The clock is counting down to the next influenza pandemic. Since 1997, the avian influenza H5N1 virus has infected over 250 people worldwide with a fatality rate of 60%1, although so far without sustained human-to-human transmission. Two recent studies of another influenza virus, the H1N1 virus responsible for the 1918 pandemic, provide important clues about the potential of H5N1 to spark a modern-day equivalent. In January, Kobasa et al.2 reported in Nature that the 1918 virus triggers an aberrant innate immune response in primate hosts that probably contributes to its lethality and that may be similar to the response induced by the H5N1 virus. The following month, a report in Science by Tumpey et al.3 showed that a two-amino-acid substitution in the 1918 viral hemagglutinin protein, which mediates binding to target cells, abolishes transmission among ferrets. These papers, together with other recent work on the H5N1 virus, highlight important similarities and differences between the two viruses.

Tumpey et al. studied the relationship between the 1918 H1N1's receptor binding preference and its transmissibility (Fig. 1a,b).

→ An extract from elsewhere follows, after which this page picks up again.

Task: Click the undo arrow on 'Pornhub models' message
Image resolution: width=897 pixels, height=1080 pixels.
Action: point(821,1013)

Mutation of two amino acid residues (190 and 225) in the hemagglutinin protein that switched the virus' receptor binding preference from human α-2,6 sialic acid to avian α-2,3 sialic acid prevented transmission among ferrets without affecting viral replication and lethality. This very significant observation supports the argument that the viral receptor is necessary and sufficient to determine mammalian transmissibility, at least for the 1918 H1N1. How applicable are these findings to H5N1?

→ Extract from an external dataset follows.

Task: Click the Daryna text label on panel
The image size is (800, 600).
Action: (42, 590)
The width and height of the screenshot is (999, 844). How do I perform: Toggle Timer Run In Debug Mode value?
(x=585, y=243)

Figure 1: Adaptation of avian flu to humans.
figure 1

Katie Ris

(a) Avian flu predominantly binds α-2,3 sialic acid on glycan arrays, but may interact with α-2,6 and other sialic acids (left panel). On the other hand, human influenza primarily binds α-2,6 sialic acid (right panel). (b) Depiction of α-2,3- and α-2,6-sialic acid–galactose-protein conjugate. As α-2,6 sialic acid is bulkier than α-2,3 sialic acid, the hemagglutinin receptor expressed by avian flu needs to change sufficiently to accommodate the predominantly human α-2,6-sialic acid glycoconjugates. (c) In human patients infected by nonadapted viruses, such as avian flu and 1918 human influenza, the innate immune response is uncoupled from viral replication (left panel). The immune response in humans infected by adapted viruses, such as human H1N1 influenza, correlates with viral replication and effectively eradicates the virus.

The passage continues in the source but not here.